§ **Supplied passage**:
.....
As a reminder, quite apart from electric vehicles, there are the following undertakings which will affect demand and traffic forecasts.
50% of all urban trips by walk and cycle, plus a substantial increase in public transport use;
Increasing car occupancy overall (of the order of 15% mentioned as an example) Improved and more attractive long distance rail services integrated with bus-walk-cycle access;
Improved intercity express coach services;
Shift of road freight onto rail, shipping & cargo bikes;
Embedding transport decarbonisation principles in spatial planning to ensure that new development promotes sustainable travel choices.
None of those elements were included in the 2015 or 2018 forecasts (and if they had been, it would only have been in a ‘with policy’ scenario then thought very unlikely). Now they are described as firm Government commitments. By my back of envelope calculations, assuming delivery of all of these and allowing for a more sensible degree of interaction between short distance and long distance travel, these could easily add to a reduction on overall traffic volume in the order of 20%, maybe 30%, which would clearly be of significance in project appraisal. This may be seen in the context of suggestions from many environmental specialists that traffic reductions in the range 20% up to 60% are required to meet climate targets, depending on the rate of conversion to electric vehicles, the extent to which they fall short of zero carbon, countervailing trends in the sales and use of SUVs, and the outcomes of current suggestions to use road user charges directly as a substitute for fuel tax revenue. Scotland currently has a target for a 20% reduction, and Wales for 10% with a pause on all road schemes while they are assessed for consistency with Welsh policy objectives by an independent panel.
.....
§ **Given information**:
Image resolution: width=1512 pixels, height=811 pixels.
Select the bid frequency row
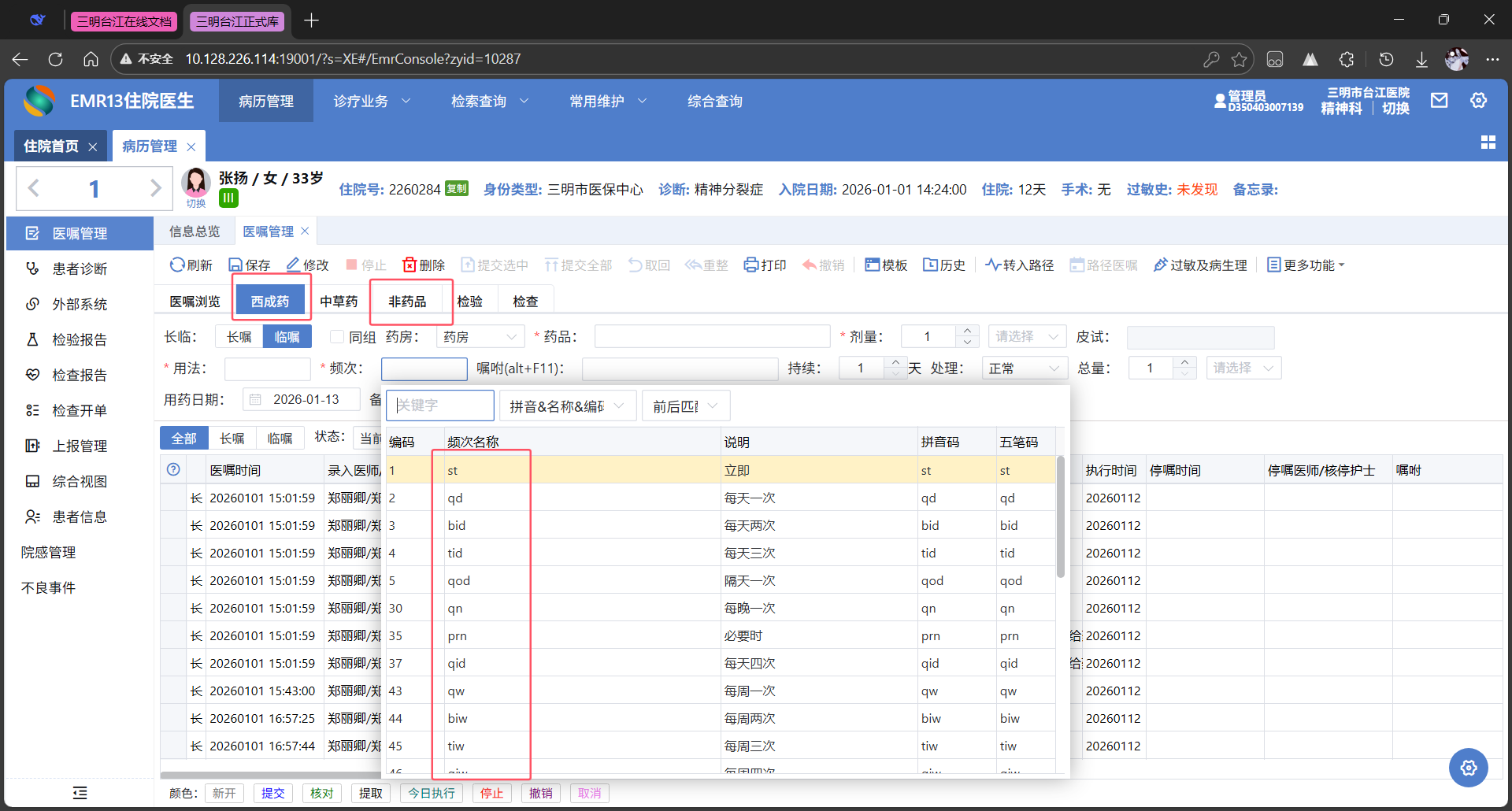point(457,526)
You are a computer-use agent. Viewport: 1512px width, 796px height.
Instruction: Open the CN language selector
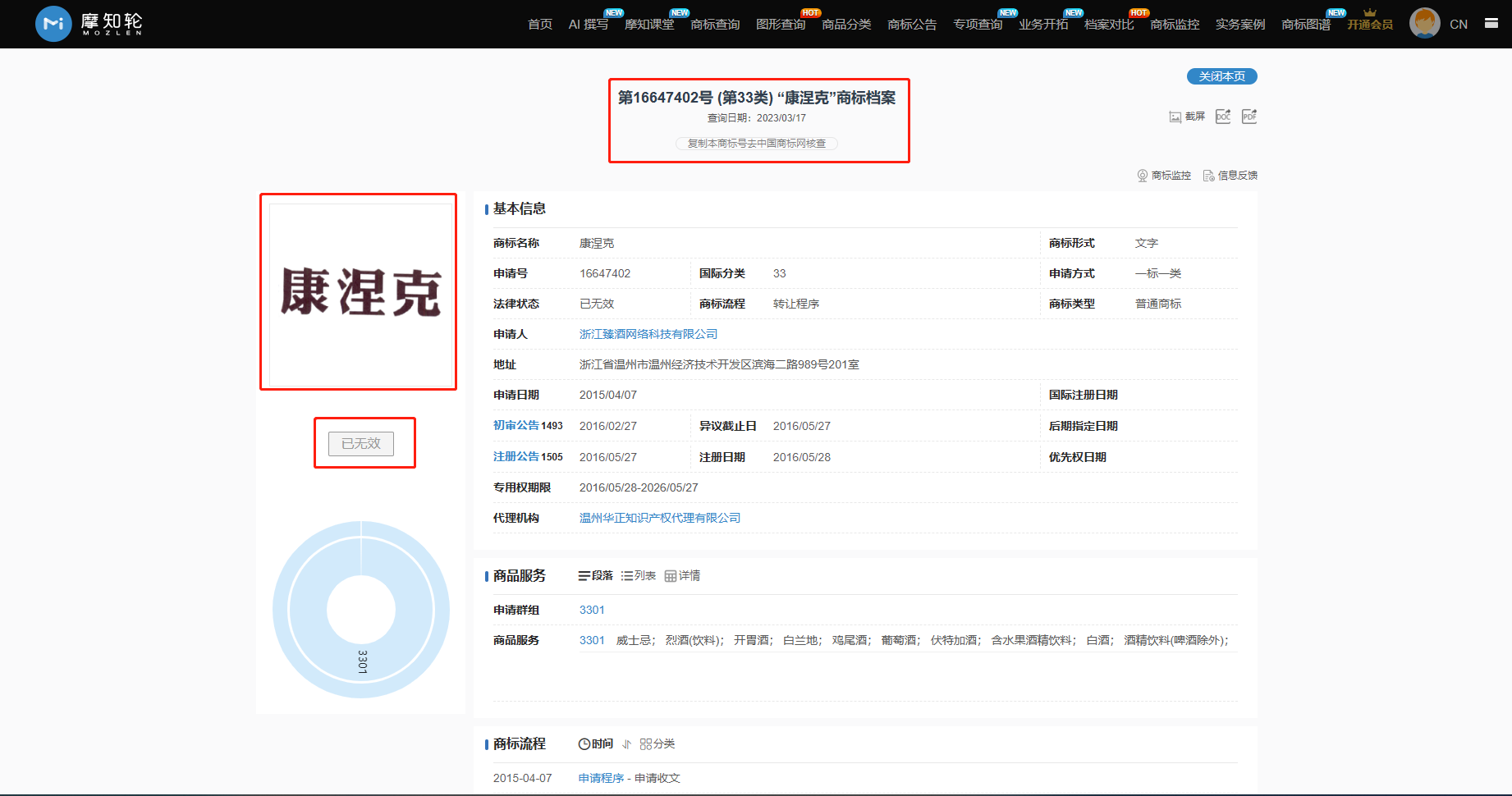[x=1458, y=25]
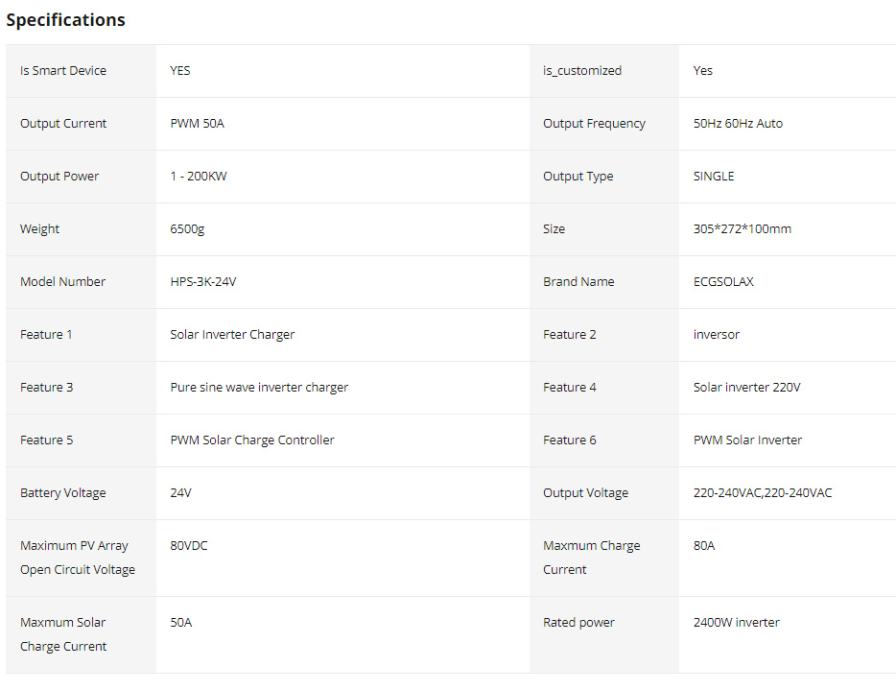
Task: Select the Solar inverter 220V text
Action: 746,387
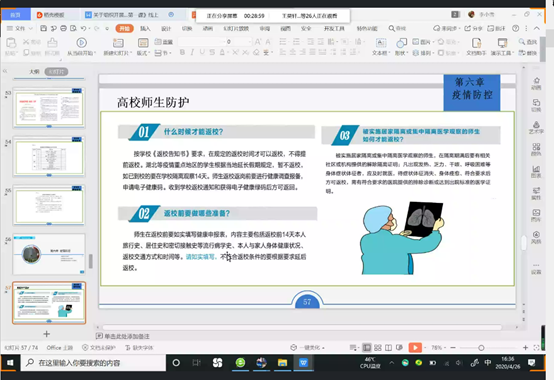Click the Save icon in quick access toolbar
The image size is (554, 380).
point(43,28)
.....
§ **Activity list**:
(A) According to the passage on traffic forecasts, what traffic reduction target does Scotland currently have?
(B) Say whether each statement agrees with the passage on traffic forecasts, answering yes or no and quoting the deciding words: (i) The listed undertakings were included in the 2015 forecasts. (ii) Wales has paused all road schemes while an independent panel assesses them. (iii) Many environmental specialists suggest traffic reductions of 20% up to 60% are needed to meet climate targets.
(C) Pick up the passage on traffic forecasts after its last sentence and continue it.

§ **Outputs by task**:
(A) A 20% reduction.

(B)
(i) No: "None of those elements were included in the 2015 or 2018 forecasts"
(ii) Yes: "with a pause on all road schemes while they are assessed for consistency with Welsh policy objectives by an independent panel"
(iii) Yes: "suggestions from many environmental specialists that traffic reductions in the range 20% up to 60% are required to meet climate targets"

(C)
And finally, as I’ve discussed in my LTT contributions before, the Government recommended values of carbon for use in appraisal, recommended by BEIS in September and now incorporated in the DfT’s TAG data-book (Table A3.4), make a very substantial uplift to the importance that carbon has in the assessment of costs and benefits.
National Highways have so far refused to revise any of the cost benefit calculations of their current schemes to take account of these values, even though it is very easy to do (a look-up table and a spreadsheet, taking a couple of seconds of computer time). Others who have done so informally find that it can make a substantial difference to the estimated costs, and even reverse the outcome. To carry out these recalculations is a necessary condition for taking carbon seriously in transport.
In summary, there are many weak, incorrect or outdated assumptions in the appraisals that have been carried out of currently programmed road schemes – the ones discussed above, and other important changes including to population forecasts, pensions, employment structures, higher education and telecommunications. It would be far better to pause the controversial and expensive programme, and reappraise schemes properly, testing what contribution they make to carbon targets, their robustness to future climate conditions, and their correspondence with reasonable expectations on travel choices and needs. At a time, we are told, of huge financial pressure, a pause is entirely sensible, and an unexamined continuation not responsible.
Phil Goodwin is Emeritus Professor of Transport Policy at UCL and UWE, and Senior Fellow of the Foundation for Integrated Transport.